Lattuale emergenza pandemica ci mette di fronte alla necessità di ripensare integralmente il sistema, riconoscendo l’essenzialità della relazione come condizione originaria e costitutiva dell’uomo, contro l’illusione della monade sociale. I dati stessi sono relazione, espressione dell’inaudito livello di complessità generato nella nostra società dalla moltiplicazione dei nessi familiari, economici, istituzionali. In questo contesto, l’ascolto reciproco e la collaborazione diventano cruciali: all’interno dei gruppi di lavoro e cura, nei quali metodiche standard e capacità di sviluppare relazioni sia umane che operative hanno aiutato (durante la pandemia) ad affrontare condizioni estreme di difficoltà e stress, così come nell’ambito della ricerca scientifica e tecnologica, che nel contesto dell’esperienza pandemica ha trovato proprio nella collaborazione il più potente motore di innovazione.

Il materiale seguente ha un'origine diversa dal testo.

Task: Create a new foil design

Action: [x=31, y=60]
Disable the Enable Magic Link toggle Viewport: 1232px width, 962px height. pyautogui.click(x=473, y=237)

La relazione deve diventare priorità anche a livello clinico, superando la logica a silos e rivedendo anche il rapporto impari tra pubblico e privato. Altrettanto prioritario è ripensare la relazione terapeutica, in cui è già in atto una silenziosa rivoluzione che vede il paziente al fianco del medico, come parte attiva del processo decisionale: le associazioni dei pazienti e dei cittadini, inclusive per loro natura, vanno coinvolte insieme a tutti gli altri stakeholder nel processo di consultazione che metta poi capo a una decisione competente e responsabile.

Obiettivi

  • Trasformazione del Sistema Salute verso un paradigma capace di mettere a frutto l’incontro tra punti di vista diversi.
  • Collegamento organico tra Università, ricerca pubblica e privata e mondo ospedaliero – i luoghi dove si fa formazione e quelli dove si produce salute – per migliorare l’esito a favore della comunità.
  • Miglioramento delle comunicazioni tra sanità pubblica e privata nell’ottica delle “pari opportunità”, per scongiurare i tanti problemi di un sistema a due velocità.
  • Instaurazione di legami di fiducia e di cooperazione tra medici e scienziati da un lato e decisori politici dall’altro: gli uni chiamati a fornire le informazioni utili,  gli altri a impiegarle per il bene comune.

Azioni

  • Migliorare la collaborazione fra i diversi ospedali, all’interno delle strutture sanitarie e anche nello stesso ospedale, dove talvolta ciascun reparto utilizza un proprio database o cartella clinica senza possibilità di condivisione di esperienze e  dati.
  • Mettere a fattor comune le nuove esperienze maturate sul campo durante la crisi Covid-19.
  • Aprire a una consultazione pubblica per raccogliere idee e feedback sul Manifesto, implementando una molteplicità di canali attraverso i quali i pazienti e cittadini possano esprimere i loro bisogni e ricevere i feedback.